In opposition to the motion, plaintiff has presented his own declaration, in which he avers that prior to both searches he asked defendants to permit him to be searched outside of defendant Hazewood's presence because of his religious faith. Declaration of Anthony Dean in Support of Opposition to Defendants [sic [Motion for Summary Judgment, filed July 5, 2011, (Dean Declaration) at ¶¶ 4-5. This declaration also avers that on both occasions the request was denied and that on June 10, 2007, the search was conducted while defendant Hazewood "sat at her desk and observed making no attempt to avert her gaze. . . ." Id. at ¶ 4. Plaintiff further avers that defendant Hazewood assisted with the June 12, 2007 search, and that as defendant Scruggs shined a flashlight on plaintiff's rectum, defendant Hazewood "stated `I don't [sic] know why you want me to leave, it aint [sic] like I never seen a naked man before. I just never seen one with a light up his butt.'" Id. at ¶ 7. Plaintiff avers that defendants Scruggs, Turnquist and Hazewood then "erupted in laughter." Id.
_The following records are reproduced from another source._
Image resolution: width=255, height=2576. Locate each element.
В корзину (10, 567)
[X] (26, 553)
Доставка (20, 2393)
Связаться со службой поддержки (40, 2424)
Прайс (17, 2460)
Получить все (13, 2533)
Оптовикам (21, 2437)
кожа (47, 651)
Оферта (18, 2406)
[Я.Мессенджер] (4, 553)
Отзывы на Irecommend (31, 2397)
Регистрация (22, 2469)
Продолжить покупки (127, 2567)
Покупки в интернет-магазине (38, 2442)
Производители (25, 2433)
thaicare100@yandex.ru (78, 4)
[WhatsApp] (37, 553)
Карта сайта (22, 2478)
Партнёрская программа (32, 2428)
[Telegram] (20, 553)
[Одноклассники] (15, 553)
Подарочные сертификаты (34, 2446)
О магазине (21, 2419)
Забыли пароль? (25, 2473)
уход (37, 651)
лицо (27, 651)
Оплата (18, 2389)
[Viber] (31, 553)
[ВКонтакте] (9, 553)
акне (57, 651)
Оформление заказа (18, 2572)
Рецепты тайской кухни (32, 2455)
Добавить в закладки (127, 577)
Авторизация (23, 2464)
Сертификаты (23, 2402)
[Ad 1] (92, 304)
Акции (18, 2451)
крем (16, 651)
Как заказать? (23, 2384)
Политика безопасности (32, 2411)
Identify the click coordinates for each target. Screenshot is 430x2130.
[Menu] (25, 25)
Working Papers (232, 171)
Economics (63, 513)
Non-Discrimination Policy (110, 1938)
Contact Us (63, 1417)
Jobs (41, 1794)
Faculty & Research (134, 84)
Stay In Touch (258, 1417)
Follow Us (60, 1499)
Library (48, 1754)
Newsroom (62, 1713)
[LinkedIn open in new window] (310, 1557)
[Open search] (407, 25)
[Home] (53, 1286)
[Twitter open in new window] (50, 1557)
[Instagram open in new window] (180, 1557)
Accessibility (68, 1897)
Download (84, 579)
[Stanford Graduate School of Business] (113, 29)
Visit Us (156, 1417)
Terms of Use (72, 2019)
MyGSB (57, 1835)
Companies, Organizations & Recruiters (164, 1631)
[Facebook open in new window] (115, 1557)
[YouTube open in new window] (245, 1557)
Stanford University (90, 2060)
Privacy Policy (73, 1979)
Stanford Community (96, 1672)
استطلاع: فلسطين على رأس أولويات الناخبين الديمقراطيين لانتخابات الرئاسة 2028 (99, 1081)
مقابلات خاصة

In support of the motion for summary judgment, defendant Ralls has presented his own declaration, in which he avers that he "does not recall" if he performed an unclothed body search of plaintiff on July 16, 2007, but that if he did he would have performed the search in accordance with policy and practice and not in retaliation for the grievance. Declaration of A. Ralls in Support of Defendants' Motion for Summary Judgment, filed January 21, 2011, at ¶¶ 10-11. In his declaration, plaintiff avers that after defendant Ralls interviewed him about his grievances on July 15, 2007, defendant Ralls asked him to sign off on withdrawing the grievance. Id. at ¶ 12. When plaintiff asked why, defendant Ralls told plaintiff that if he did not drop the grievance defendant Ralls would be back to search plaintiff and the other workers every night and plaintiff would not be allowed to take anything except a tumbler of ice from the dining hall.Id. Plaintiff did not drop the grievance and defendant Ralls came to the dining hall the next night and strip searched the dining hall workers. Id. at ¶ 13. Plaintiff also avers that defendant Ralls did not conduct an adequate investigation of plaintiff's grievance in that he failed to interview several inmates. Id. at ¶ 14.
II. Claims
A. First Amendment
In his first claim, plaintiff contends that defendants Hazewood, Sparks, Reid, Scruggs and Turnquist violated his right to the free exercise of his religion guaranteed by the First Amendment by requiring him to submit to an unclothed body search in the presence of a female correctional officer. Defendants seek summary judgment on this claim on the ground that the unclothed body searches served a compelling governmental interest and were the least restrictive means of furthering that interest.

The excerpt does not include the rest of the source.